XLII - Arrivée de Marie et de Joseph chez Elisabeth et Zacharie.


Une partie des visions qui suivent furent communiquées lors de la fête de la Visitation, en juillet 1820 : d'autres se présentèrent à elle dans une contemplation où elle entendit Eliud, un vieil Essénien de Nazareth, qui accompagnait Jésus allant se faire baptiser par saint Jean au mois de septembre de la première année de la prédication, raconter plusieurs choses relatives aux parents et à la première jeunesse du Sauveur, car il était en relations intimes avec la sainte Famille.


La maison de Zacharie était sur une colline isolée. Il y avait alentour des groupes de maisons. Un ruisseau assez fort descendait de la montagne.

Il me sembla que c'était le moment où Zacharie revenait chez lui de Jérusalem après les fêtes de Pâques.
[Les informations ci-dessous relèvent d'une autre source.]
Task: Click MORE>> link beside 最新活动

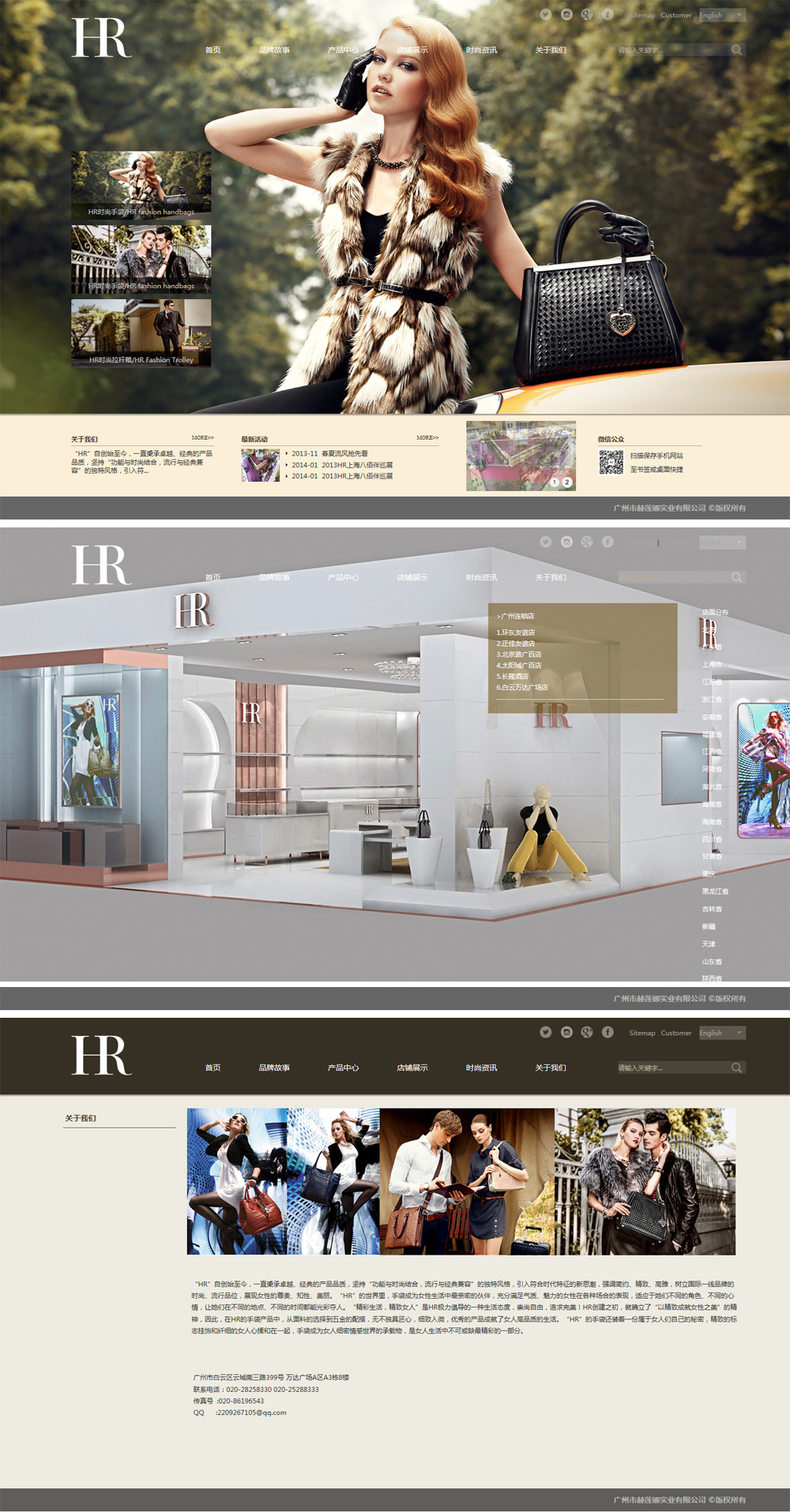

Je vis Elisabeth, poussée par un désir inquiet, aller assez loin de sa maison sur la route de Jérusalem, et Zacharie qui revenait, tout effrayé de la rencontrer à une si grande distance de chez elle dans la situation où elle se trouvait. Elle lui dit qu'elle avait le coeur très agité, et qu'elle était poursuivie par la pensée que sa cousine Marie de Nazareth venait la voir. Zacharie chercha à lui faire perdre cette idée ; il lui fit entendre par signes et en écrivant sur une tablette combien il était peu vraisemblable qu'une nouvelle mariée entreprit en ce moment un si grand voyage. Ils revinrent ensemble à la maison.

Elisabeth ne pouvait renoncer à son espérance, car elle avait appris en songe qu'une femme de son sang était devenue la mère du Messie promis. Elle avait pensé alors à Marie, avait conçu un ardent désir de la voir et l'avait vue en esprit venant vers elle. Elle avait préparé dans sa maison, à droite de l'entrée, une petite chambre avec des sièges. C'était là qu'elle était assise le lendemain, toujours dans l'attente, et regardant si Marie arrivait. Bientôt elle se leva et s'en alla sur la route au-devant d'elle.
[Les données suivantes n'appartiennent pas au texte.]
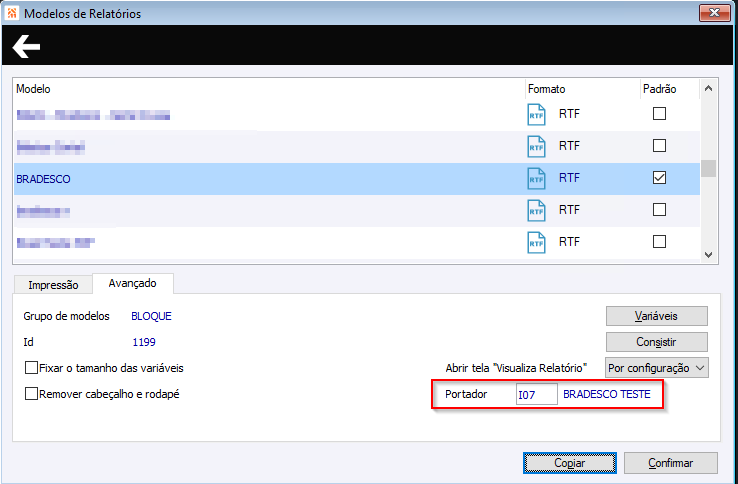Check Padrão box in the first row

point(659,113)
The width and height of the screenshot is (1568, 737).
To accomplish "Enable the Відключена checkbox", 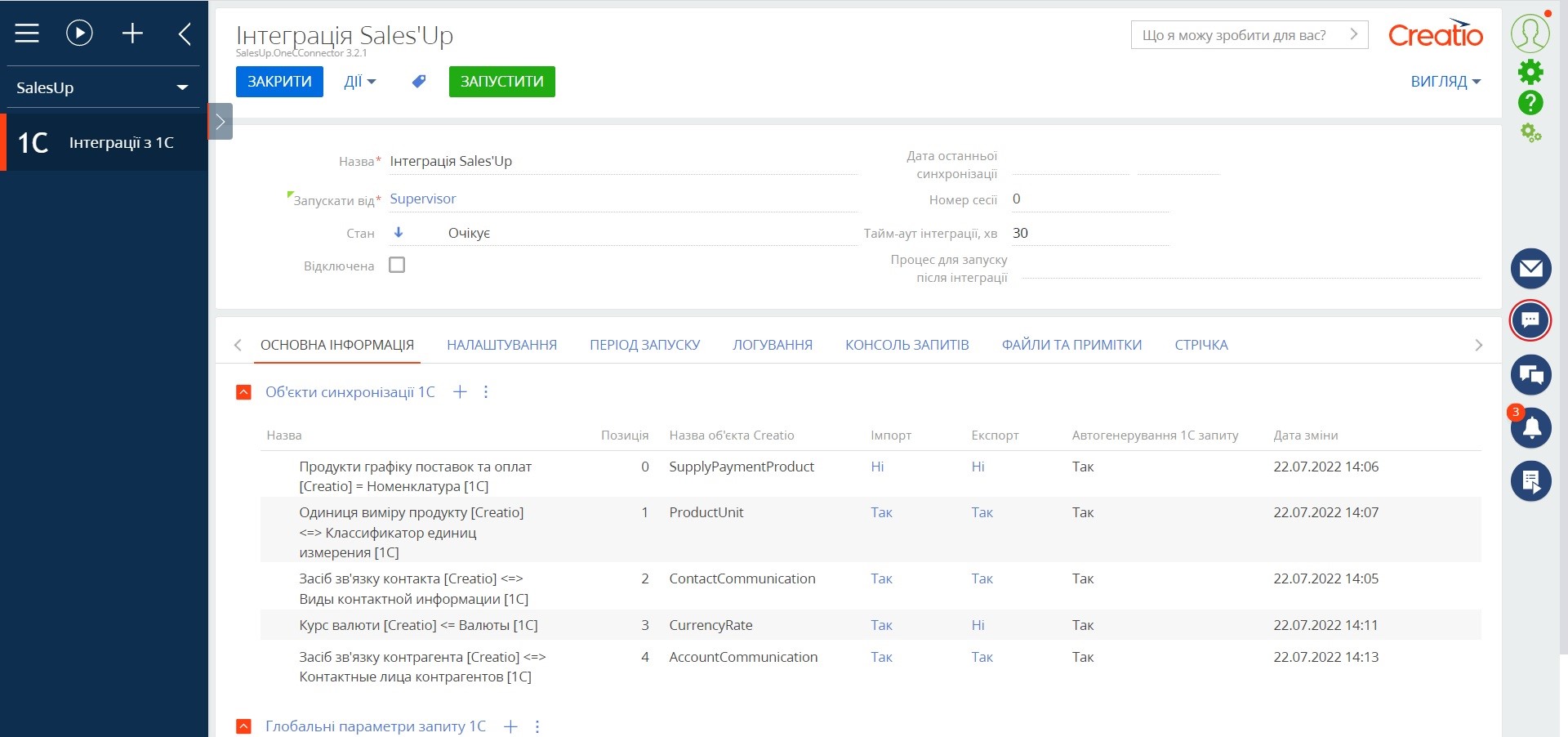I will (397, 264).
Élisabeth était une femme âgée, de grande taille : elle avait le visage petit et de jolis traits ; sa tête était enveloppée. Elle ne connaissait la sainte Vierge que de réputation. Marie, la voyant de loin, connut que c'était elle, et s'en alla en toute hâte à sa rencontre, précédant saint Joseph, qui discrètement resta en arrière. Marie fut bientôt parmi les maisons voisines dont les habitants, frappés de sa merveilleuse beauté et émus d'une certaine dignité surnaturelle qui était dans toute sa personne, se retirèrent respectueusement quand elle rencontra Élisabeth. Elles se saluèrent amicalement en se tendant la main. En ce moment, je vis un point lumineux dans la sainte Vierge, et comme un rayon de lumière qui partait de là vers Élisabeth, et dont celle-ci reçut une impression merveilleuse. Elles ne s'arrêtèrent pas en présence des hommes ; mais, se tenant par le bras, elles gagnèrent la maison par la cour placée en avant : à la porte de la maison, Élisabeth souhaita encore la bienvenue à Marie, et elles entrèrent.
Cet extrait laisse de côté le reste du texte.